Lecture at CCS, Paris
Exhibition: Thomas Hirschhorn SWISS-SWISS DEMOCRACY
Foto: Swiss-Swiss Democracy Journal N°16
“ Je crois que l’idéologie la plus pointue qu’il existe est celle qui prend la réalité pour réel. ”
Alexander Kluge

L’espace public est l’espace de la vie publique. C’est l’espace des faits établis. L’espace public n’est pas neutre. Il n’est pas indifférent. L’espace public est l’espace d’une certaine violence. C’est la violence des faits, de la doxa économique, sociale, politique, culturelle, sexuelle.

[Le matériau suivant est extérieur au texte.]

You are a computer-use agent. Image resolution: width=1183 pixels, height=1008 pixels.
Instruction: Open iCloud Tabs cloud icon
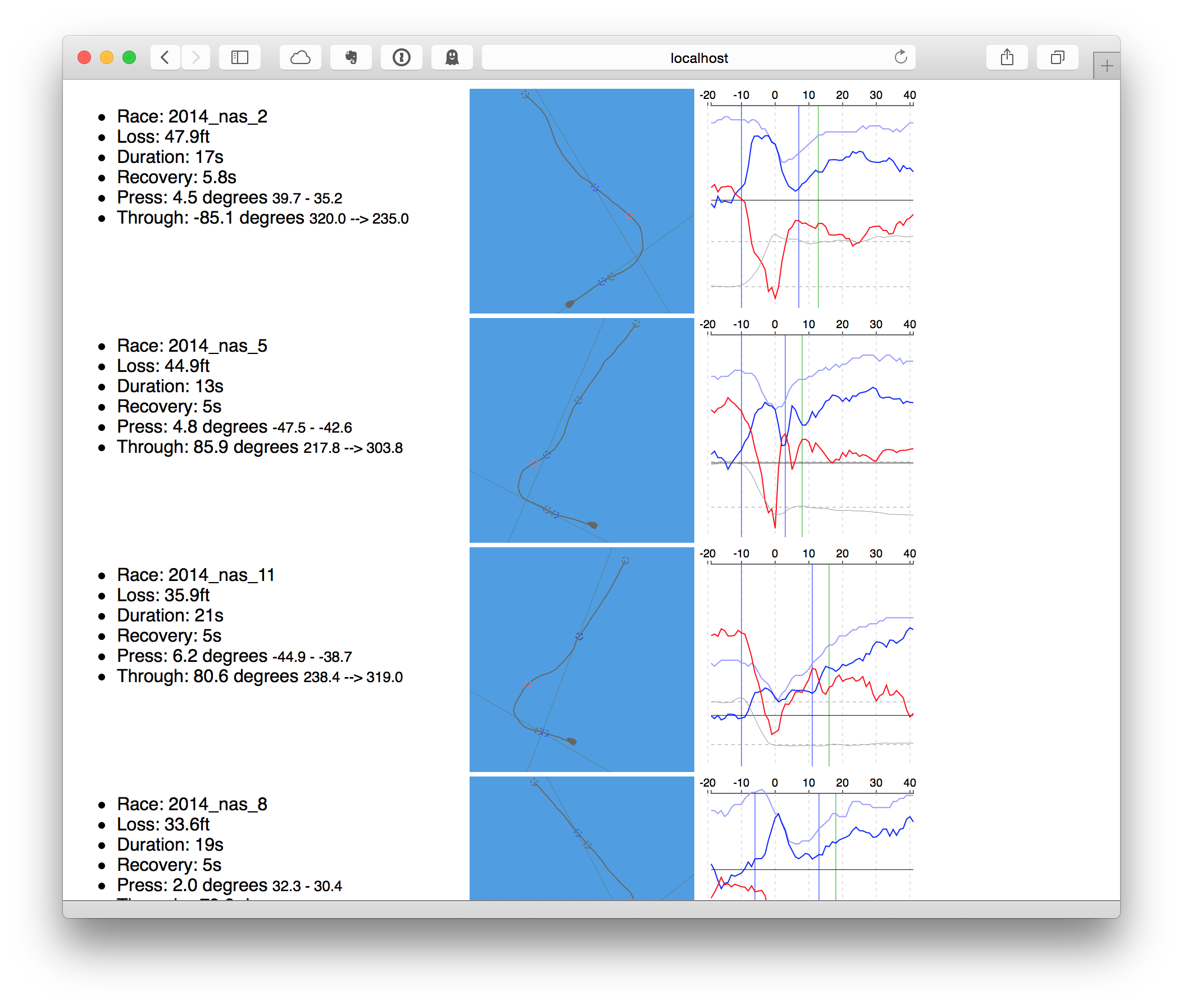pos(301,58)
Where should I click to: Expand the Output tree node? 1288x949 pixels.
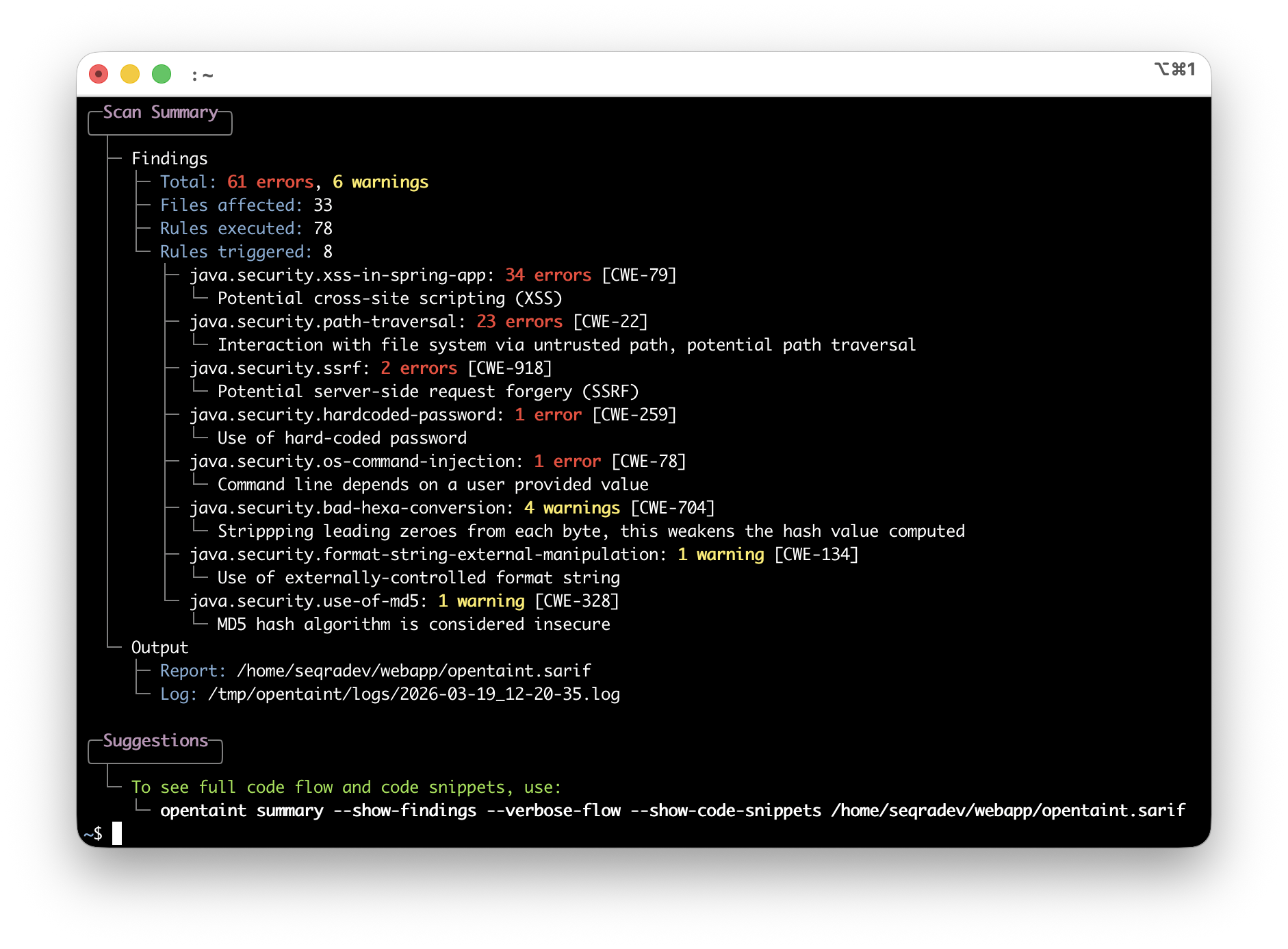pyautogui.click(x=159, y=647)
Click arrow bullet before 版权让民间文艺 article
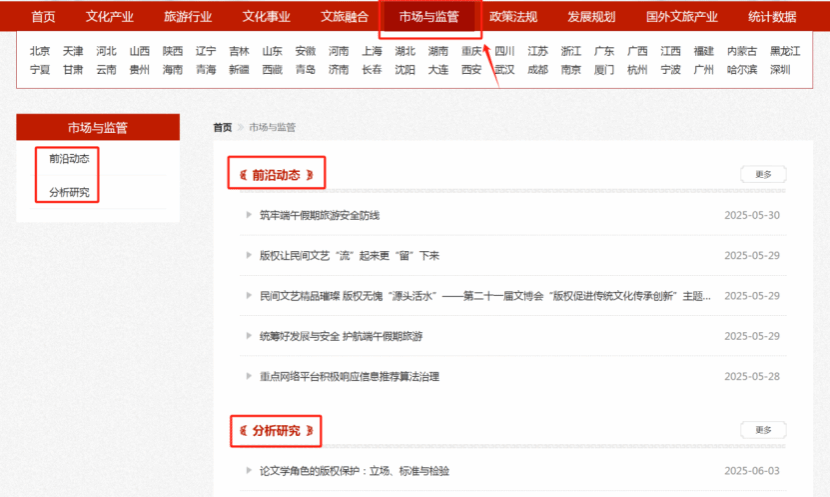Screen dimensions: 830x497 click(x=248, y=255)
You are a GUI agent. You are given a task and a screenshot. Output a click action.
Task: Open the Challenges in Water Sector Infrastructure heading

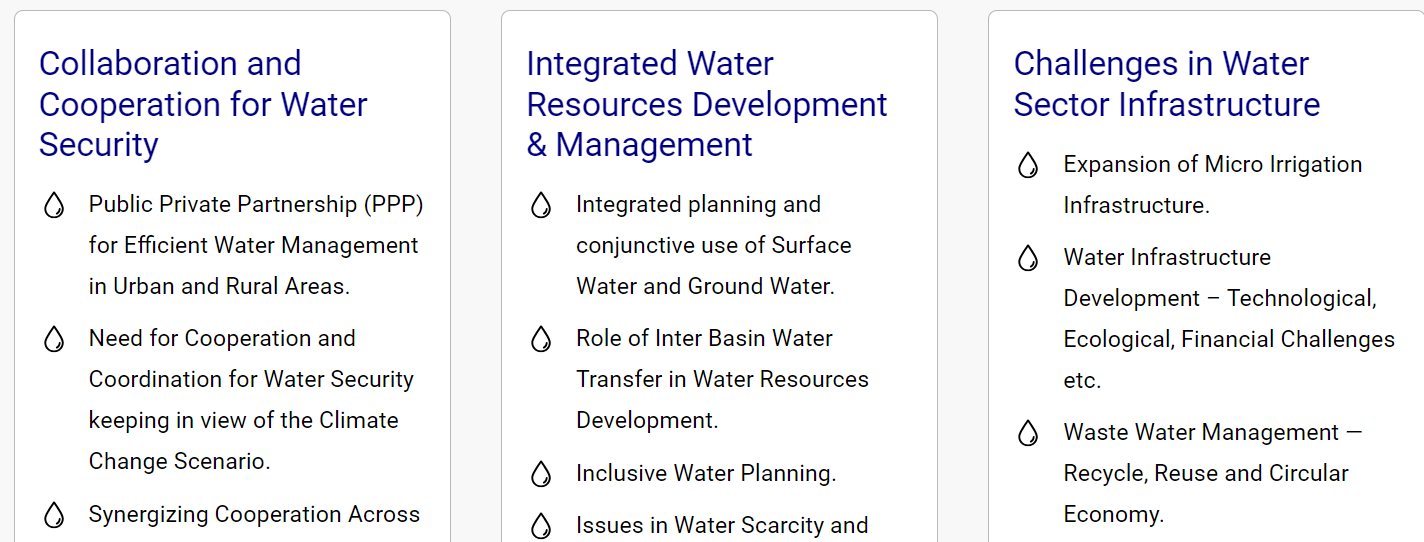[1167, 84]
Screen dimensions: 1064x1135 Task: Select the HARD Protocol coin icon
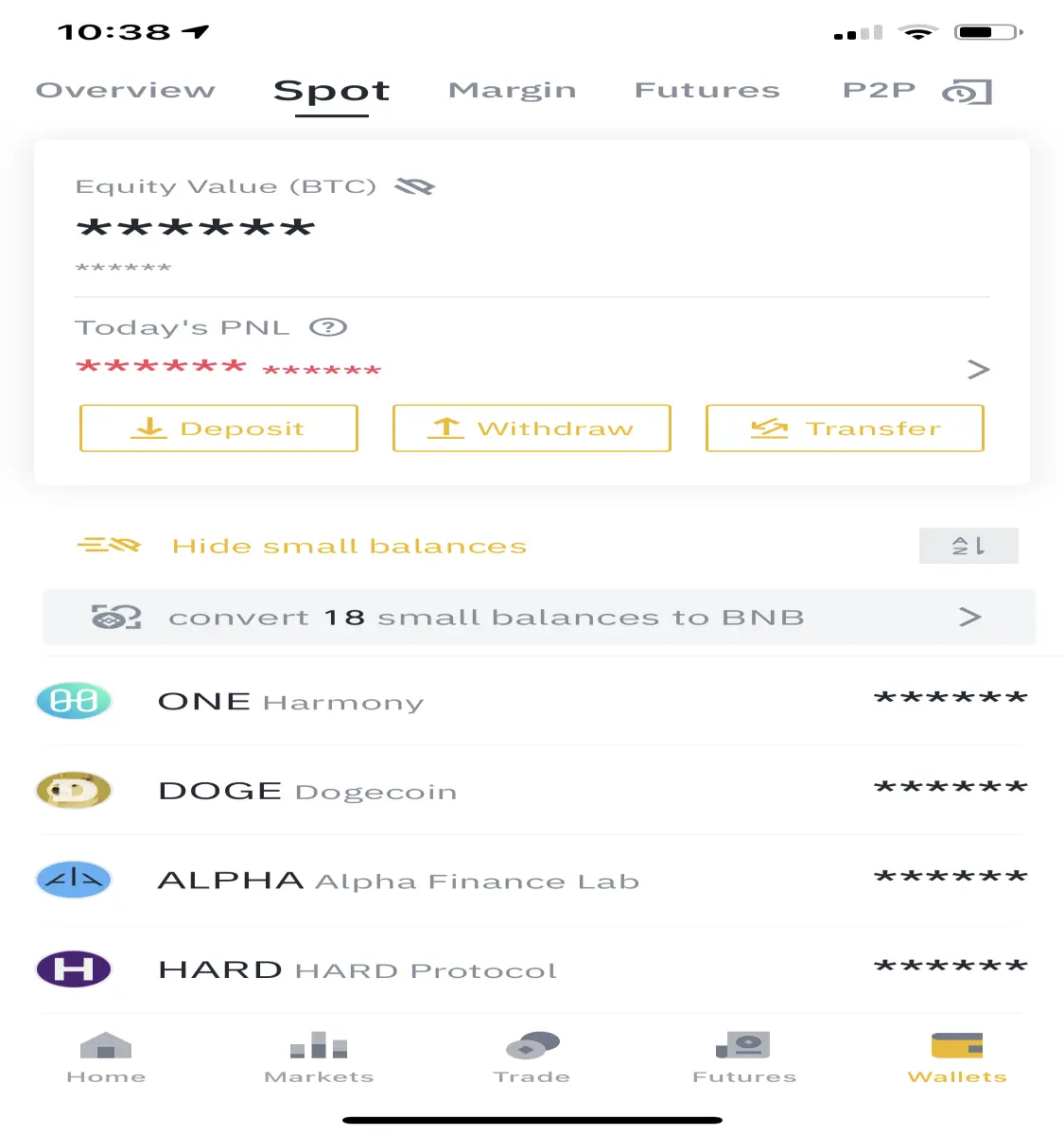(x=74, y=969)
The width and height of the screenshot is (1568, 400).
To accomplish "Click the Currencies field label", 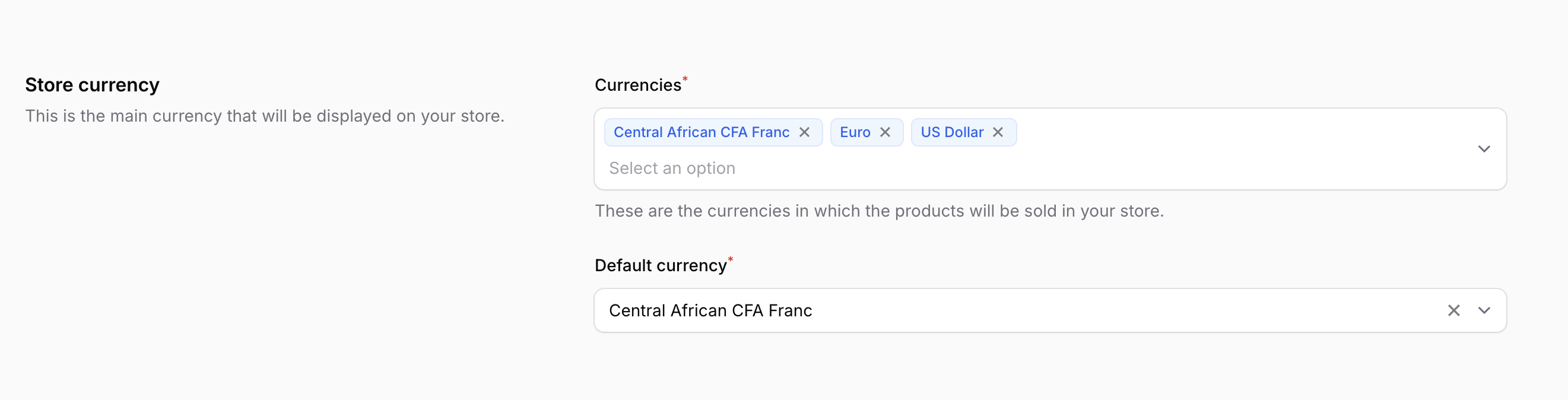I will pyautogui.click(x=637, y=85).
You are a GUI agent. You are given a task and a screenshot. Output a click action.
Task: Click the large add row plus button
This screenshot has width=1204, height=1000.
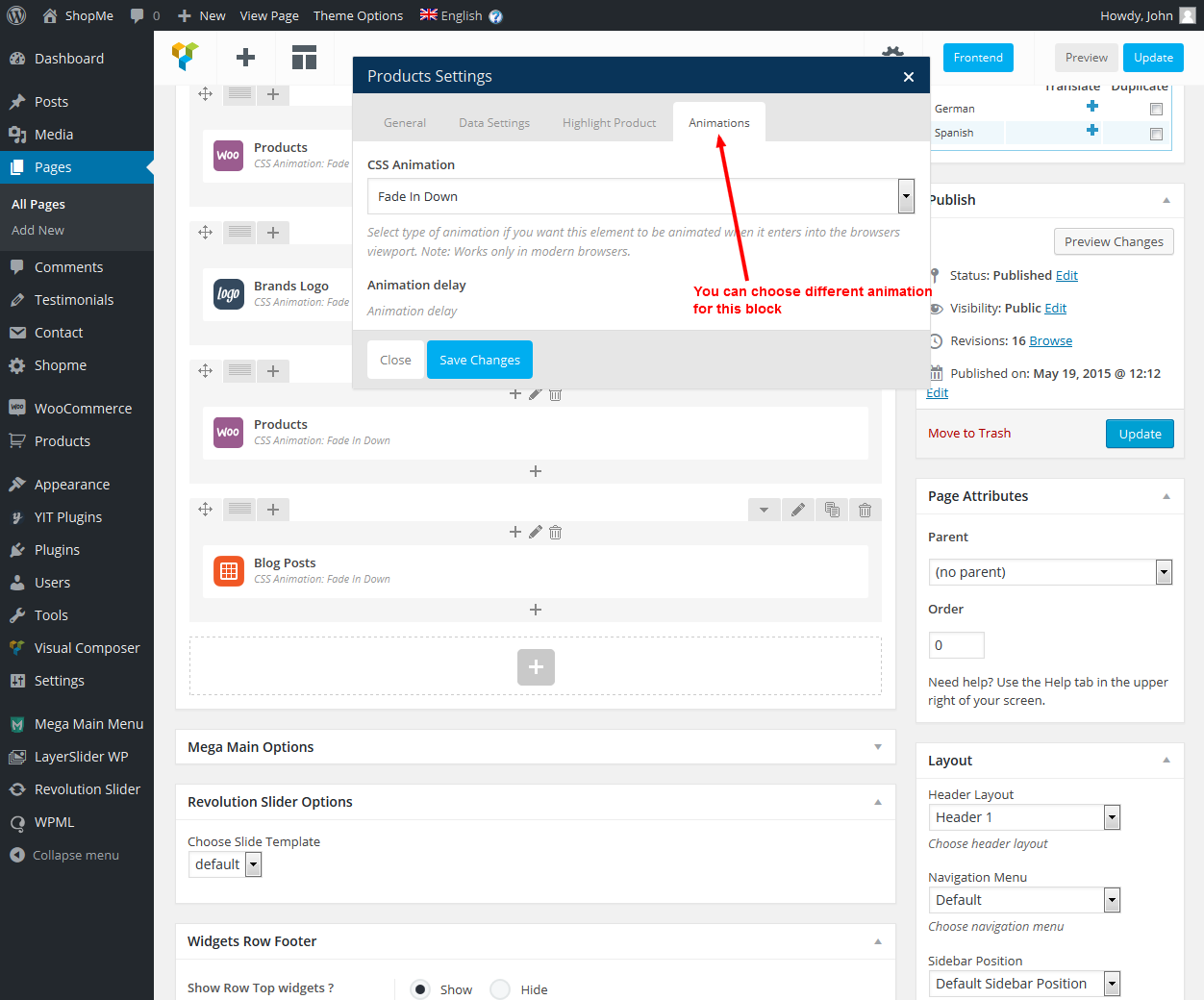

La DOXA est le mot pour une OPINION, qui n’est pas une vérité. Il fait partie de la doxa le fait qu’elle se donne pour vérité. La doxa semble être une vérité. Elle est illusion réelle, une illusion fonctionnant dans la réalité, qui recouvre le contact avec le réel. Elle est VERITE DE FAITS, afin de ne pas être VERITE DU REEL. La doxa est aussi le nom du simple intérêt.

L’espace public est l’espace de la doxa, l’espace des intérêts et des illusions, qui alourdissent ou handicapent le contact à la vérité du réel. L’espace public est l’espace des vérités-faits. C’est l’espace de la non-vérité. Une vérité-fait n’a pas d’autre but que celui d’handicaper la vérité. C’est pourquoi le sujet d’une vérité-fait est sujet du CYNISME, de la DEPRESSION, du NARCISSIME et de sa LARMOYANCE PLAINTIVE.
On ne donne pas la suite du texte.